» **REQUIRED TASKS**:
1 – Retype everything in the seminar announcement from "May 1, 2026" down to "Research Institute (IFPRI)" without changing a character.
2 – According to the seminar announcement, how many villages in Odisha did the cluster randomized trial cover?

» **DOCUMENT TEXT**:
-.-.-
ACE Seminars

Speaker Berber Kramer - Impacts of an Innovative Credit–Insurance Bundle for Marginalized Farmers: Evidence from a Cluster Randomized Trial in Odisha, India

May 1, 2026   12:00 - 1:00 pm  
428 Mumford Hall
Sponsor
ACE (Agricultural and Consumer Economics)
Speaker
Berber Kramer, Senior Research Fellow, International Food Policy Research Institute (IFPRI)
Views
15

Abstract:
Smallholder farmers in India face chronic credit and risk constraints, especially women, tenant farmers, and sharecroppers, who often lack documented land rights. This paper evaluates whether a remote‑sensing‑based credit‑scoring innovation (KhetScore), paired with picture‑based crop insurance, can relax these constraints and strengthen women’s intrahousehold agency. Guided by a non‑cooperative household bargaining framework, we implemented a cluster randomized controlled trial across 58 villages in Odisha, offering KhetScore loans bundled with subsidized multi‑peril crop insurance, with eligibility determined by productivity scores rather than land titles. Using survey data from 1,706 households, we find that access to KhetScore increased formal borrowing, reduced reliance on informal credit, and significantly lowered repayment difficulties, consistent with insurance mitigating borrower risk. Farmers expanded both monsoon‑ and dry‑season cultivation, raising revenues and profits without increasing costs. Women saw greater agency and reduced psychological stress. We conclude that remote‑sensing‑based credit scoring bundled with insurance can profitably expand rural credit access, improve agricultural outcomes, and generate meaningful gains in women’s empowerment and well‑being.
-.-.-
» **PROVIDED MATERIAL**:
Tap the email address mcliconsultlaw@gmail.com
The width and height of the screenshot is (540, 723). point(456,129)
-.-.-
» **ANSWER SET**:
1 –
May 1, 2026   12:00 - 1:00 pm  
428 Mumford Hall
Sponsor
ACE (Agricultural and Consumer Economics)
Speaker
Berber Kramer, Senior Research Fellow, International Food Policy Research Institute (IFPRI)

2 – 58 villages